[[ DATA RECORDS, beginning ]]

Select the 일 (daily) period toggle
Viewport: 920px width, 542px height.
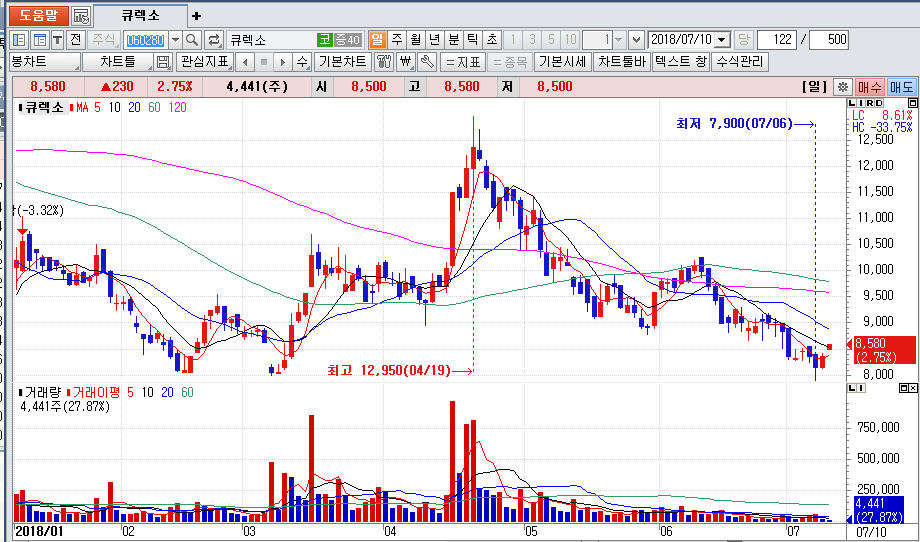tap(377, 40)
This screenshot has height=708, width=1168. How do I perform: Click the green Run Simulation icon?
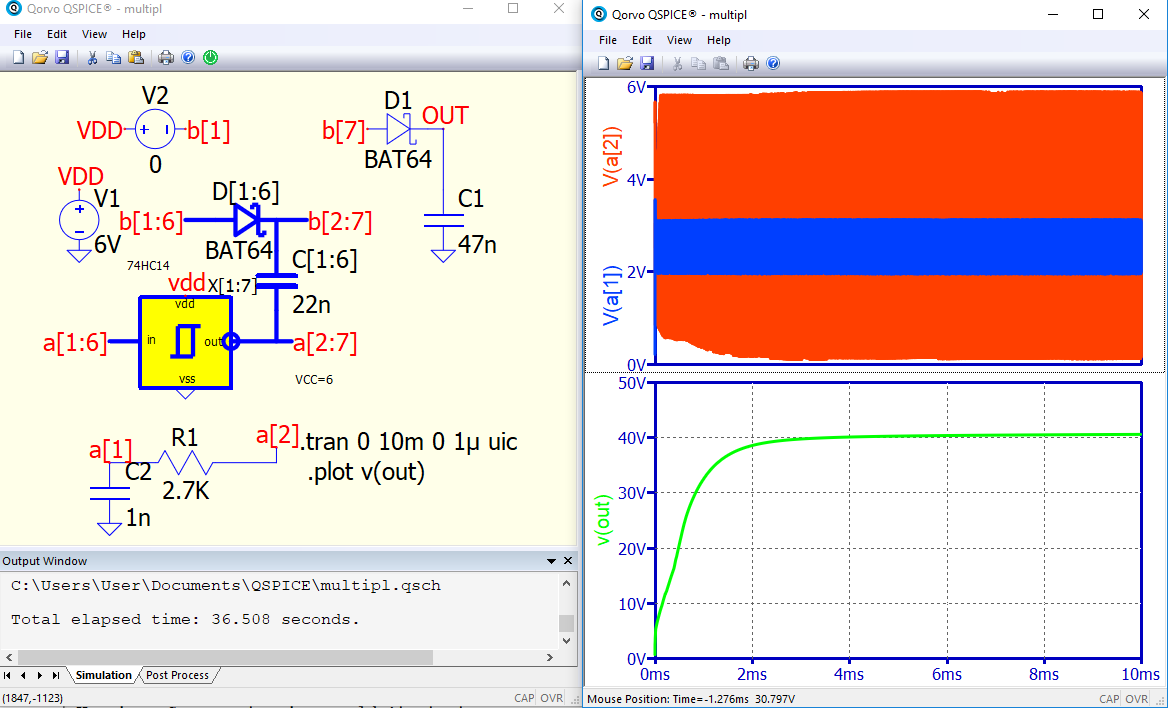(211, 57)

[[ DATA RECORDS, end ]]

YOUR GOAL —
Should a record include a picture, omit it from your copy and return the rest unchanged.

EXERCISE RESULT —
Select the 일 (daily) period toggle
Viewport: 920px width, 542px height.
tap(377, 40)
This screenshot has height=708, width=1168. How do I perform: Click the green Run Simulation icon?
(211, 57)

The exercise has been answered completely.